**Requirement**
Rescale the stretch from the line that contains "For every named target in this 1024×1366" through the line that contains "Aide (334, 40)", both ends included. Write those lines out again in full, requests included, with every coordinate in the answers multiplied by 1.25 and rounded to a whole number (halves round up), and give nothing else.

**Records for this exercise**
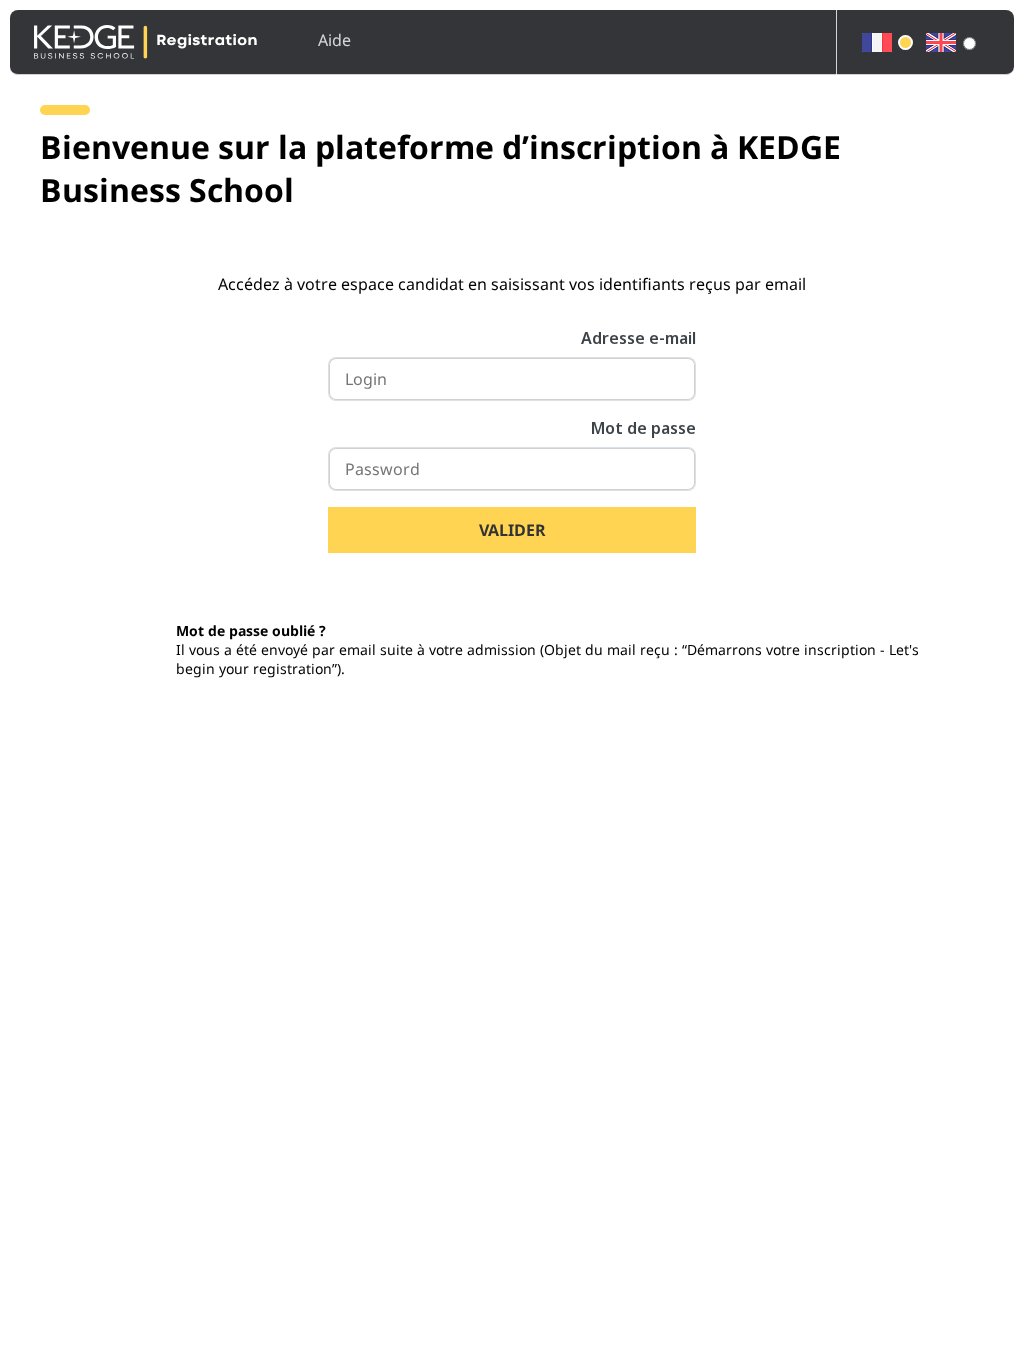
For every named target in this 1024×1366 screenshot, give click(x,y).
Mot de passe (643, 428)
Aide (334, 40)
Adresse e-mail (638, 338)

* * *

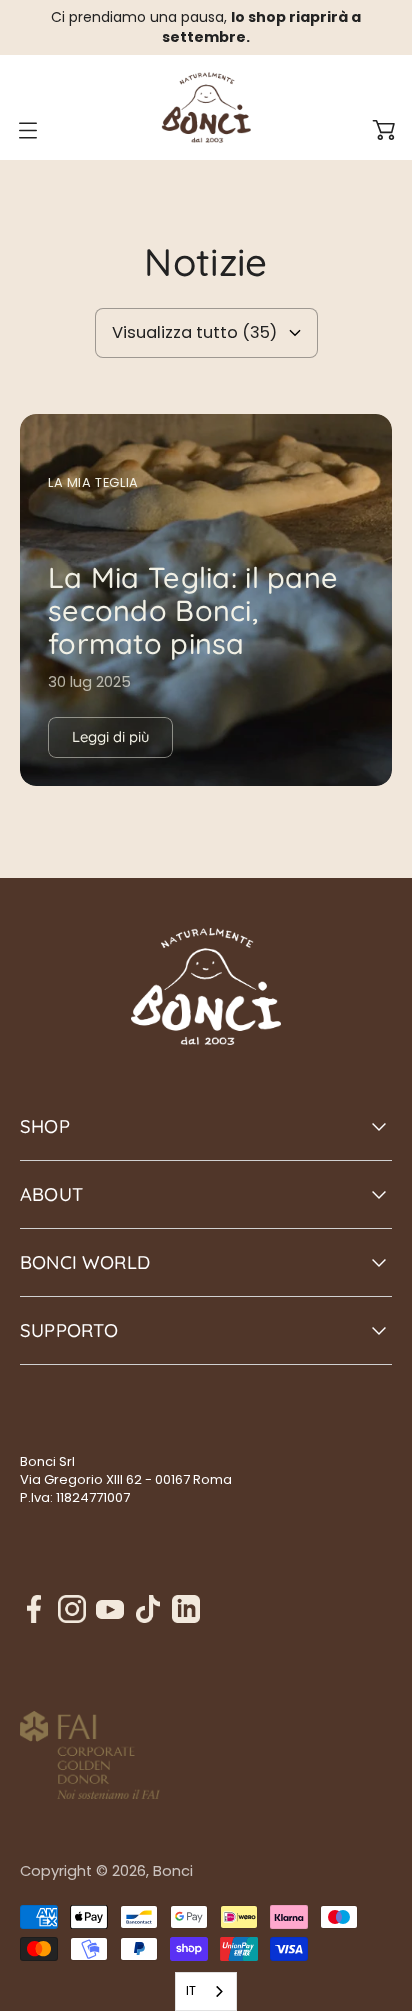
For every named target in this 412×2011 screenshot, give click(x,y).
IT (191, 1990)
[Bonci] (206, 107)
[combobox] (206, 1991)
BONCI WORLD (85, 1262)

**Problem solution**
For every named target in this 1024×1366 screenshot, give click(x,y).
Mot de passe (804, 535)
Aide (418, 50)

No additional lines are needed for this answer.